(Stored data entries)
[Start of Attachment]

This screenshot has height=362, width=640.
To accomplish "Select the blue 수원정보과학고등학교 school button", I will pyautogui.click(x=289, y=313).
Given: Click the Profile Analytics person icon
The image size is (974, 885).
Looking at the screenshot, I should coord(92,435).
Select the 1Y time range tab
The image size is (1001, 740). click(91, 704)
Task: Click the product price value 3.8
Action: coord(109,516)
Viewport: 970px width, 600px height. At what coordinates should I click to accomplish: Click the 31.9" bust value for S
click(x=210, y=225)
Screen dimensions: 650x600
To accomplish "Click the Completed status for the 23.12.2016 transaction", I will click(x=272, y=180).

[End of Attachment]
[Start of Attachment]

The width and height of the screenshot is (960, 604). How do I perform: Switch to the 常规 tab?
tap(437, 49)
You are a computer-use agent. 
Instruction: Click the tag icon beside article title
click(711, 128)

[End of Attachment]

# Problem
If a line in the entries above contains "will", include it in the count, then report only the total.

# Result
2